Run the human factors audit · The Builder's Stack

Keep a human in chargeThe demo isn't the product

In a randomized trial, experienced developers worked in their own codebases with AI tools and came away convinced the tools had made them about 20 percent faster, while the measured result was 19 percent slower. A product can feel helpful while it works against its user, and neither building it nor using it daily reveals the difference, because the difference only shows up under inspection.

Each chapter in this part ended with a recommendation you could ship. This chapter assembles them into that inspection, an audit you can run in about an hour on any AI product, yours or a competitor's, and finish with a written list of where the product works against its user.
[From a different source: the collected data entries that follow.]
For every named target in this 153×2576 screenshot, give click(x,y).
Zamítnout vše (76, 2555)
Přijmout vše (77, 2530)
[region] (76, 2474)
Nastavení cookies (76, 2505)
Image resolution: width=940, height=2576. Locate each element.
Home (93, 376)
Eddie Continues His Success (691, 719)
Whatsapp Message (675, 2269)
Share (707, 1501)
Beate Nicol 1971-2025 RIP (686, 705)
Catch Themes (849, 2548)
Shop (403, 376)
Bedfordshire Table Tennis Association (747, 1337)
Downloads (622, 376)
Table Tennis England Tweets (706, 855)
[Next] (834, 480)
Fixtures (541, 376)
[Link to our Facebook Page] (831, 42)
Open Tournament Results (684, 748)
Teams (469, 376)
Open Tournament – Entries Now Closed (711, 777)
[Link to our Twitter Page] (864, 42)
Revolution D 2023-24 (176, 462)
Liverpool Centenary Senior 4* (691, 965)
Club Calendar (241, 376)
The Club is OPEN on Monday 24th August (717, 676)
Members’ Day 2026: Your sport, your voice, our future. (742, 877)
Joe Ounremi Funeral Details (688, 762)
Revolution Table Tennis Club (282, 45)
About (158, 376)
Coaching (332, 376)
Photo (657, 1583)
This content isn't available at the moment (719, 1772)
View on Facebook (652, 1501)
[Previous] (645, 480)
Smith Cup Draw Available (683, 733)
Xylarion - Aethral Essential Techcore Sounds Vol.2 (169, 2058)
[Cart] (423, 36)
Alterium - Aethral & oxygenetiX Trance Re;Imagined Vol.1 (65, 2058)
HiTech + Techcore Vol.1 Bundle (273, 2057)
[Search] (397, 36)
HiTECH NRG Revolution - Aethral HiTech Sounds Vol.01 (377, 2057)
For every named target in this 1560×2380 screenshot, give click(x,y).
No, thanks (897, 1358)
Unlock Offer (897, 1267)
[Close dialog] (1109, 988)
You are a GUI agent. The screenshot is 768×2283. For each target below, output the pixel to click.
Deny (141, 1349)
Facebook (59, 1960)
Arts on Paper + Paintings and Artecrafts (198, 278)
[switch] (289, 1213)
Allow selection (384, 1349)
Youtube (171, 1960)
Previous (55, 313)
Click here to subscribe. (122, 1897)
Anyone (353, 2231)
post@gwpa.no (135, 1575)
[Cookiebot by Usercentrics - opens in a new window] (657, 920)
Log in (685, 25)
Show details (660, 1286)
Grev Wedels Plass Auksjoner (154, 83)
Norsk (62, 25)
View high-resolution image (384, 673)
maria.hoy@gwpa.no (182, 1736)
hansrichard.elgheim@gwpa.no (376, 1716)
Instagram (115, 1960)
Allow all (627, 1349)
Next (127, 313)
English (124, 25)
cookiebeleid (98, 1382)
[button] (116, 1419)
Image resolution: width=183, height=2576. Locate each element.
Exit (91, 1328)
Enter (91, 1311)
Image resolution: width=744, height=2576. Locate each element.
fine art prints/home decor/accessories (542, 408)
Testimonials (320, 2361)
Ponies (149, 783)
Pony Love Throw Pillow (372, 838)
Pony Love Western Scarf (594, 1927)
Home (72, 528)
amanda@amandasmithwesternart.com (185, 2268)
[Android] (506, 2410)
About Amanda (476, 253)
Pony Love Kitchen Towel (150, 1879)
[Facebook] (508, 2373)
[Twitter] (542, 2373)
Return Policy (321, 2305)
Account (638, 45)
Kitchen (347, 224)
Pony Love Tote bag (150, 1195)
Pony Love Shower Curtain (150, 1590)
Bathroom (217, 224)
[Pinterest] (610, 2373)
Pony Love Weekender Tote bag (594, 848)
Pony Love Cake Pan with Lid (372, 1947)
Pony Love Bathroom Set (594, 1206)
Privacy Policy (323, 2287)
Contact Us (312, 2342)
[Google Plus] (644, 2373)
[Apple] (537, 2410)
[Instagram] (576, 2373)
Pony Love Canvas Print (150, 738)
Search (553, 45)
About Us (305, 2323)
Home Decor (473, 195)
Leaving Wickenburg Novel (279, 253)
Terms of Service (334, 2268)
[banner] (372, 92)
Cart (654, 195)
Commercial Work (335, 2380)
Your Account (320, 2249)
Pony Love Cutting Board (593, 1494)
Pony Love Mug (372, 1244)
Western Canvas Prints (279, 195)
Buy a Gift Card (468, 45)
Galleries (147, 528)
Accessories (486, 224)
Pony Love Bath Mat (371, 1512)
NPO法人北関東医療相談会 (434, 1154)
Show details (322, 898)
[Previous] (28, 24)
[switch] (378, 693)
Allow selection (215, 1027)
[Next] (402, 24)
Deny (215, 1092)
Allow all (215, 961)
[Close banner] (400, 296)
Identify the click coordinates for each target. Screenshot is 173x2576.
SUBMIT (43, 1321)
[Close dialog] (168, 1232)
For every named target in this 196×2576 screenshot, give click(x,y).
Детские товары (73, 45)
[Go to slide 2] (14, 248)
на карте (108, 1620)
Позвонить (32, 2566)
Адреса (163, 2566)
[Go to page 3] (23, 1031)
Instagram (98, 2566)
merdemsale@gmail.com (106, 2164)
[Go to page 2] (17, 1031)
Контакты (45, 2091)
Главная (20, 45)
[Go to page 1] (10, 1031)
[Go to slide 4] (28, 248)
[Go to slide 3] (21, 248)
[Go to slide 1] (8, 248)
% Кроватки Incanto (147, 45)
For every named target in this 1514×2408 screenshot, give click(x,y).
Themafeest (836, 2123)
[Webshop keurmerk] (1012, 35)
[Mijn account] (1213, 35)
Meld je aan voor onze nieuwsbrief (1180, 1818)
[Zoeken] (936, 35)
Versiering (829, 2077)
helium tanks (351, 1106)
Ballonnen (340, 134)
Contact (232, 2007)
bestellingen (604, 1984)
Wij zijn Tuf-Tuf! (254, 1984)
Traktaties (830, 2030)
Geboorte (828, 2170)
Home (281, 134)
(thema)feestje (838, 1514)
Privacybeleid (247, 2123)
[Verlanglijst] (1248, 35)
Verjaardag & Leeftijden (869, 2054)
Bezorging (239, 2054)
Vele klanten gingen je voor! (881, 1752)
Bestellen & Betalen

The recommendations come from our essay The Human Factors, and why AI products need human factors covers the science underneath them.

Audit the product, not the model underneath it

The same model now sits under many products, and each product puts it in front of a different person doing a different job. The human factors show up where that person meets that product, so there is nothing to audit at the model level.

You cannot audit a model. You can only audit a product in the hands of its user, because that is where the human factors live.

The Claude family shows the separation. One model runs the chat product, where a wrong answer costs a re-prompt and the controls stay light, and the same model runs Claude Code, where a wrong command can cost real work, so the product asks permission before it edits files or runs shell commands. The model is identical, so each product needs its own audit.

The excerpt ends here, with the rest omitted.